Tourism officials here are counting on visitors who are looking to go back to their roots to grow the island’s visitor numbers.
The Barbados Tourism Product Authority (BTPA) is considering the development of genealogy tourism in the hope of cashing in on the growing segment of the market consisting of tourists with an ancestral connection to their destinations.
Speaking yesterday at the start of the third genealogy marketplace put on by the Department of Archives and the BTPA, Branding and New Product Officer Madge Dalrymple said with tourism accounting for nearly half of the island’s total exports of goods and services, “it is imperative that we do not have a stagnant product”.
Dalrymple said genealogy tourism would help Barbados as it seeks to gain greater inroads into the United States market, in that “Barbados is described as the springboard for demographic movement in the English colonization of the Americas, and it is considered that between seven and ten million Americans can trace their roots to Barbados”.

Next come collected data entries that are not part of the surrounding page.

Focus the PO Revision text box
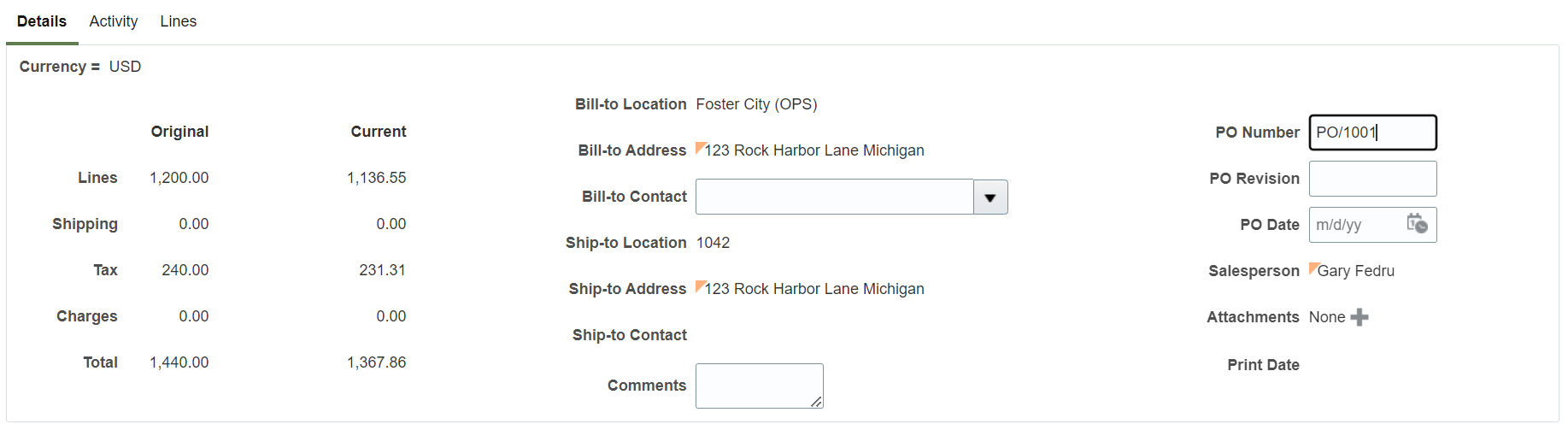This screenshot has height=430, width=1568. [1371, 179]
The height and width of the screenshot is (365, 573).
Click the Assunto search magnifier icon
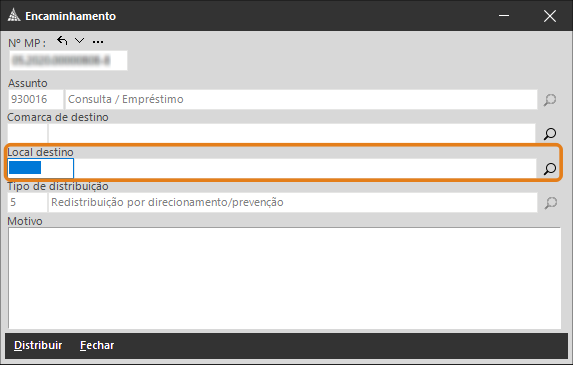[550, 99]

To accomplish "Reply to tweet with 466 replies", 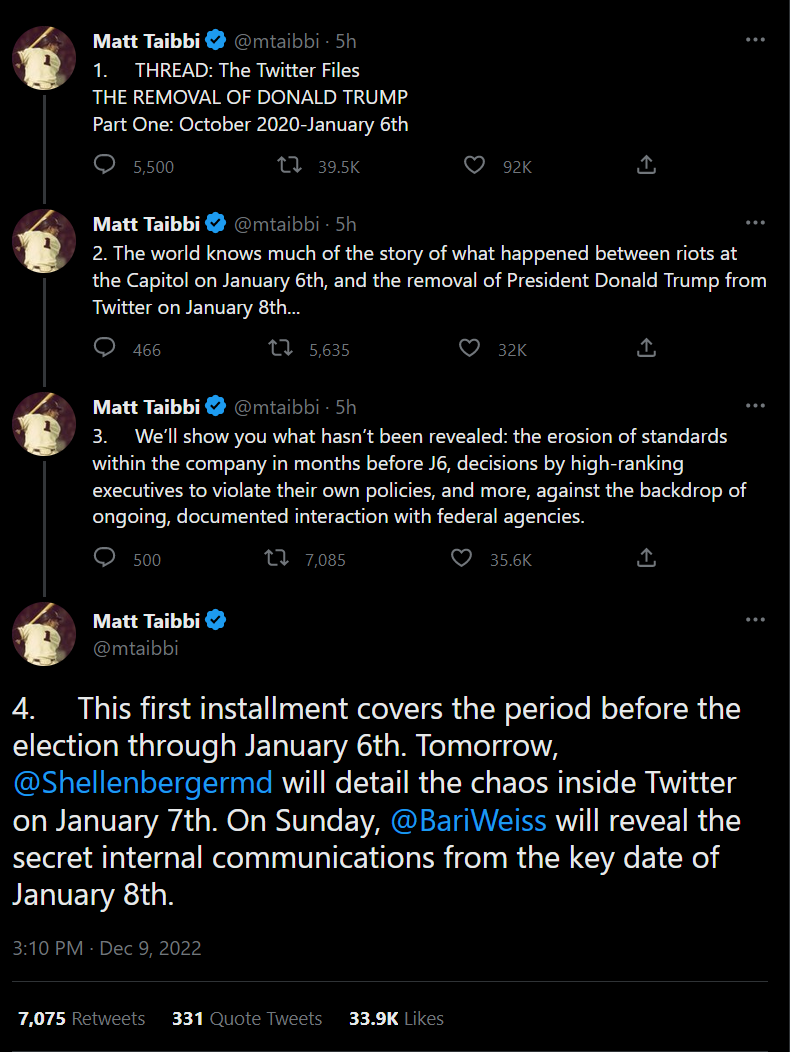I will coord(105,349).
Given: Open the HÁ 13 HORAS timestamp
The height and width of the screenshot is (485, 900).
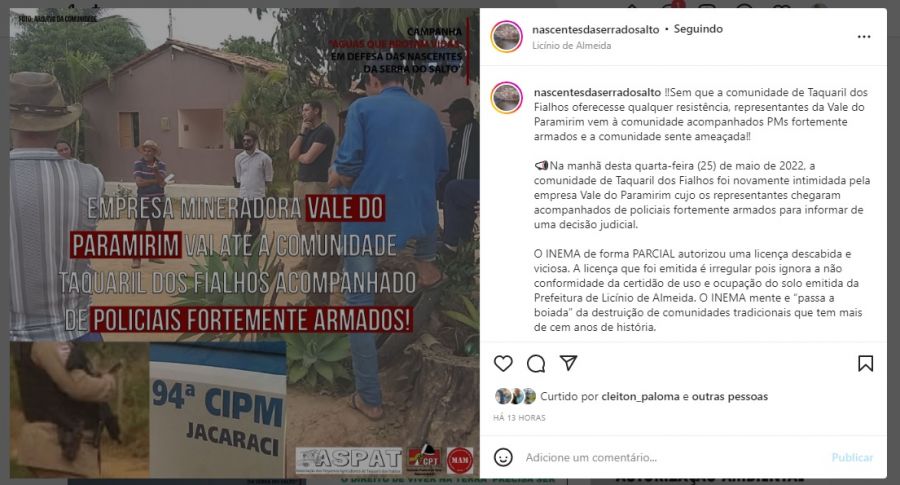Looking at the screenshot, I should (519, 418).
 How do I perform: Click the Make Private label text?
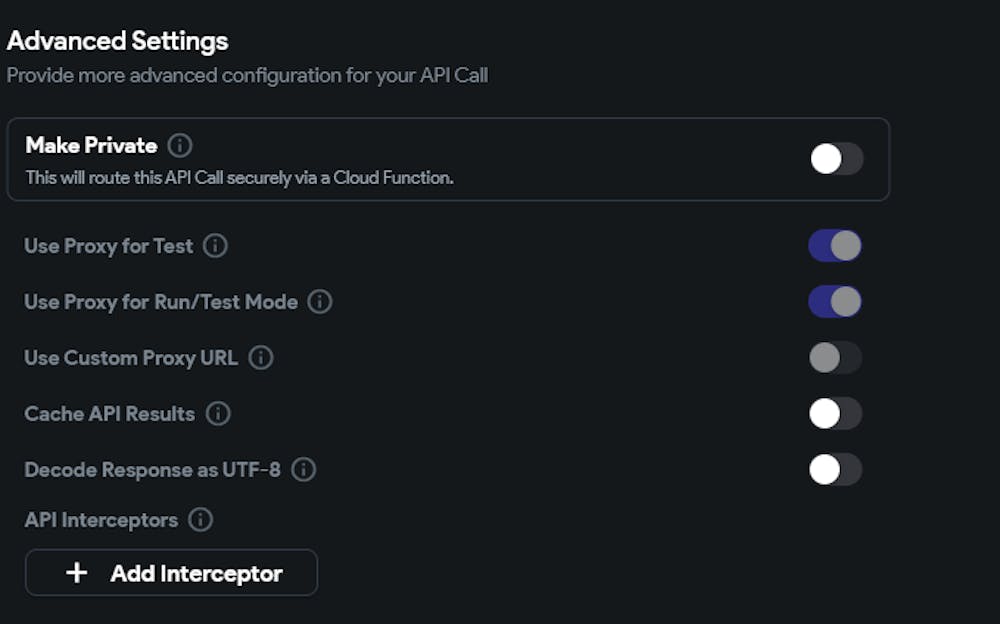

The event was held as part of the 20th anniversary celebrations of the Barbados-Carolina connection, which honours the historical relationship between Barbados and North and South Carolina in the United States dating back to the sugar revolution in the 17th century.

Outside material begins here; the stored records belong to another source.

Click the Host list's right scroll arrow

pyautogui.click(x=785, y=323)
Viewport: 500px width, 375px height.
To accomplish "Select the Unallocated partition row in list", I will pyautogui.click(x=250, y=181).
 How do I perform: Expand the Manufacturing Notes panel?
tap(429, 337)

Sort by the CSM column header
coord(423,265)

Historian Morris Greenidge, who was exhibiting at the event, spoke about the deep links that exist between the US states and Barbados, which he said, extended to political circles.
“The first six governors in the Carolinas were actually of Barbadian descent, coming from some of the island’s well known plantation-owning families,” Greenidge said.
The marketplace was also aimed at encouraging visitors to research their ancestral family lines.
According to Dalrymple, “while some of the cases may not go as far back as slavery, we have seen scenarios where people have sought information for three and four generations back, and recently a Barbadian historian living in Charleston [South Carolina] discovered he had an aunt in Barbados, who celebrated her birthday in July this year”.
Visitors to the marketplace, some of whom hailed from North and South Carolina, as well as other parts of the United States, enjoyed a number of cultural performances from the George Lamming Primary School choir, the Haynesville Youth Group and National Independence Festival of Creative Arts performer Brandon Byer-Maloney.
In addition to Greenidge, who displayed his series of books on Barbadian history, exhibitors included Abigail Springer and John Alleyne showing off a collection of antique furniture and appliances that were once commonplace in Barbadian homes.